Extracted records –
— START —
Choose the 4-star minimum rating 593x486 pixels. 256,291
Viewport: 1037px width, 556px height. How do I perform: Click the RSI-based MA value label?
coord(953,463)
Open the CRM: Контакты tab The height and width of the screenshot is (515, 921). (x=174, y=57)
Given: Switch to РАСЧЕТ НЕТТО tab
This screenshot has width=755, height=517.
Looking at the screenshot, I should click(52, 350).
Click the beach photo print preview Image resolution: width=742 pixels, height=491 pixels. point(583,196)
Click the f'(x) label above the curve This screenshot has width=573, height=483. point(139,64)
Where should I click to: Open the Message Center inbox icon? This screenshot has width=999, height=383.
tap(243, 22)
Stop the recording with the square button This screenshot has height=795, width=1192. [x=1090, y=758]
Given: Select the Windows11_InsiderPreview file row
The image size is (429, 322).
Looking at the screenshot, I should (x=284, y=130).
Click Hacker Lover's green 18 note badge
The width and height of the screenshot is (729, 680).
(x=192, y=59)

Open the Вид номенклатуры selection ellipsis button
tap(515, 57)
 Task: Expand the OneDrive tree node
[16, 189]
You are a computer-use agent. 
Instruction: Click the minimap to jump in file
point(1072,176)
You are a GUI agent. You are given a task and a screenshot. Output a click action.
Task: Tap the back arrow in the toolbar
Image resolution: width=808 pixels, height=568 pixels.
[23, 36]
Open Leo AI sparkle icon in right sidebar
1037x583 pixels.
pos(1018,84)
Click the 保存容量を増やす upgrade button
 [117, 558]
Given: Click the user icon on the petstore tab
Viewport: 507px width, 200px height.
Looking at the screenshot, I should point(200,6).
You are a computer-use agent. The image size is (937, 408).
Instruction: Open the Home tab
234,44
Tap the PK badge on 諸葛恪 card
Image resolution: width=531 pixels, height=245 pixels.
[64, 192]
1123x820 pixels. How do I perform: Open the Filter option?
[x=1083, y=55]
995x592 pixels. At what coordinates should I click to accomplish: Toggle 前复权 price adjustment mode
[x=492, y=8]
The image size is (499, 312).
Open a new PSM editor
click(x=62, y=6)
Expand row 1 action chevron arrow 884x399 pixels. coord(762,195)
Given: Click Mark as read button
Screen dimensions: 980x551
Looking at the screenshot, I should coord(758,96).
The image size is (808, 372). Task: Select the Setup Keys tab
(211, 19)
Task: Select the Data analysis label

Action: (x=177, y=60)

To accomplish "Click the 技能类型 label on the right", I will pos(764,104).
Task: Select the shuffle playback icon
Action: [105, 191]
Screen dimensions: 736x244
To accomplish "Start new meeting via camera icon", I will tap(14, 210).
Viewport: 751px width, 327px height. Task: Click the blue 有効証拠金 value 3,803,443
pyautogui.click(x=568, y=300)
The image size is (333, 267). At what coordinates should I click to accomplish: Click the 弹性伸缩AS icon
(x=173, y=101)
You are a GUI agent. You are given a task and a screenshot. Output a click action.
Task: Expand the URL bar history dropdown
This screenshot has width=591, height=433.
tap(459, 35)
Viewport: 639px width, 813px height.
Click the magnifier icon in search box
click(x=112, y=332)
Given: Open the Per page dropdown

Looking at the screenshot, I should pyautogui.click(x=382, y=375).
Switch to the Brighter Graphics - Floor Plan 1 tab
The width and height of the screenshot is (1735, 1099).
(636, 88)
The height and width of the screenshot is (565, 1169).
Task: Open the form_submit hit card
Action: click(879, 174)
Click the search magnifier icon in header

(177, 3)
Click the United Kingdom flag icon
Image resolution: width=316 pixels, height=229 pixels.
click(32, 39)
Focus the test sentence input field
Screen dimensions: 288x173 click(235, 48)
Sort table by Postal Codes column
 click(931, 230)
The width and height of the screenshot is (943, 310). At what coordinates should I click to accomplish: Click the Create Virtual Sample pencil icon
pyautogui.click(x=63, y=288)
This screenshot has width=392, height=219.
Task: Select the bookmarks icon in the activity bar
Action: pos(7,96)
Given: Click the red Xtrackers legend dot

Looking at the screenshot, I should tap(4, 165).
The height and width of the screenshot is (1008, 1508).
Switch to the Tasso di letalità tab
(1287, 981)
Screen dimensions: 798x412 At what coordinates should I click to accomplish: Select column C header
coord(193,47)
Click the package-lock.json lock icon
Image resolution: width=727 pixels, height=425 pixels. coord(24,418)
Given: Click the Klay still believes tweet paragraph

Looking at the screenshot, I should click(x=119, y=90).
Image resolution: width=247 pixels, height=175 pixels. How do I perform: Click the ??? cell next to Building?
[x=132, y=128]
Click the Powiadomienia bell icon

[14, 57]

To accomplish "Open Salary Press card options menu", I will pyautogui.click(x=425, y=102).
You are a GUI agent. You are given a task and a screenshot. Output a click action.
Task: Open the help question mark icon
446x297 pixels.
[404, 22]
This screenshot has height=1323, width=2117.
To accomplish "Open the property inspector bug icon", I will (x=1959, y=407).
— END —
TASK GOAL – Transcribe all of the material above line by line, without changing a single character.

RESULT OF THE TASK –
Choose the 4-star minimum rating 593x486 pixels. 256,291
Viewport: 1037px width, 556px height. How do I perform: Click the RSI-based MA value label?
coord(953,463)
Open the CRM: Контакты tab The height and width of the screenshot is (515, 921). (x=174, y=57)
Given: Switch to РАСЧЕТ НЕТТО tab
This screenshot has width=755, height=517.
Looking at the screenshot, I should click(52, 350).
Click the beach photo print preview Image resolution: width=742 pixels, height=491 pixels. point(583,196)
Click the f'(x) label above the curve This screenshot has width=573, height=483. point(139,64)
Where should I click to: Open the Message Center inbox icon? This screenshot has width=999, height=383.
tap(243, 22)
Stop the recording with the square button This screenshot has height=795, width=1192. [x=1090, y=758]
Given: Select the Windows11_InsiderPreview file row
The image size is (429, 322).
Looking at the screenshot, I should (x=284, y=130).
Click Hacker Lover's green 18 note badge
The width and height of the screenshot is (729, 680).
(x=192, y=59)

Open the Вид номенклатуры selection ellipsis button
tap(515, 57)
 Task: Expand the OneDrive tree node
[16, 189]
You are a computer-use agent. 
Instruction: Click the minimap to jump in file
point(1072,176)
You are a GUI agent. You are given a task and a screenshot. Output a click action.
Task: Tap the back arrow in the toolbar
Image resolution: width=808 pixels, height=568 pixels.
[23, 36]
Open Leo AI sparkle icon in right sidebar
1037x583 pixels.
pos(1018,84)
Click the 保存容量を増やす upgrade button
 [117, 558]
Given: Click the user icon on the petstore tab
Viewport: 507px width, 200px height.
Looking at the screenshot, I should point(200,6).
You are a computer-use agent. The image size is (937, 408).
Instruction: Open the Home tab
234,44
Tap the PK badge on 諸葛恪 card
Image resolution: width=531 pixels, height=245 pixels.
[64, 192]
1123x820 pixels. How do I perform: Open the Filter option?
[x=1083, y=55]
995x592 pixels. At what coordinates should I click to accomplish: Toggle 前复权 price adjustment mode
[x=492, y=8]
The image size is (499, 312).
Open a new PSM editor
click(x=62, y=6)
Expand row 1 action chevron arrow 884x399 pixels. coord(762,195)
Given: Click Mark as read button
Screen dimensions: 980x551
Looking at the screenshot, I should coord(758,96).
The image size is (808, 372). Task: Select the Setup Keys tab
(211, 19)
Task: Select the Data analysis label

Action: (x=177, y=60)

To accomplish "Click the 技能类型 label on the right", I will pos(764,104).
Task: Select the shuffle playback icon
Action: [105, 191]
Screen dimensions: 736x244
To accomplish "Start new meeting via camera icon", I will tap(14, 210).
Viewport: 751px width, 327px height. Task: Click the blue 有効証拠金 value 3,803,443
pyautogui.click(x=568, y=300)
The image size is (333, 267). At what coordinates should I click to accomplish: Click the 弹性伸缩AS icon
(x=173, y=101)
You are a GUI agent. You are given a task and a screenshot. Output a click action.
Task: Expand the URL bar history dropdown
This screenshot has width=591, height=433.
tap(459, 35)
Viewport: 639px width, 813px height.
Click the magnifier icon in search box
click(x=112, y=332)
Given: Open the Per page dropdown

Looking at the screenshot, I should pyautogui.click(x=382, y=375).
Switch to the Brighter Graphics - Floor Plan 1 tab
The width and height of the screenshot is (1735, 1099).
(636, 88)
The height and width of the screenshot is (565, 1169).
Task: Open the form_submit hit card
Action: click(879, 174)
Click the search magnifier icon in header

(177, 3)
Click the United Kingdom flag icon
Image resolution: width=316 pixels, height=229 pixels.
click(32, 39)
Focus the test sentence input field
Screen dimensions: 288x173 click(235, 48)
Sort table by Postal Codes column
 click(931, 230)
The width and height of the screenshot is (943, 310). At what coordinates should I click to accomplish: Click the Create Virtual Sample pencil icon
pyautogui.click(x=63, y=288)
This screenshot has width=392, height=219.
Task: Select the bookmarks icon in the activity bar
Action: pos(7,96)
Given: Click the red Xtrackers legend dot

Looking at the screenshot, I should tap(4, 165).
The height and width of the screenshot is (1008, 1508).
Switch to the Tasso di letalità tab
(1287, 981)
Screen dimensions: 798x412 At what coordinates should I click to accomplish: Select column C header
coord(193,47)
Click the package-lock.json lock icon
Image resolution: width=727 pixels, height=425 pixels. coord(24,418)
Given: Click the Klay still believes tweet paragraph

Looking at the screenshot, I should click(x=119, y=90).
Image resolution: width=247 pixels, height=175 pixels. How do I perform: Click the ??? cell next to Building?
[x=132, y=128]
Click the Powiadomienia bell icon

[14, 57]

To accomplish "Open Salary Press card options menu", I will pyautogui.click(x=425, y=102).
You are a GUI agent. You are given a task and a screenshot. Output a click action.
Task: Open the help question mark icon
446x297 pixels.
[404, 22]
This screenshot has height=1323, width=2117.
To accomplish "Open the property inspector bug icon", I will (x=1959, y=407).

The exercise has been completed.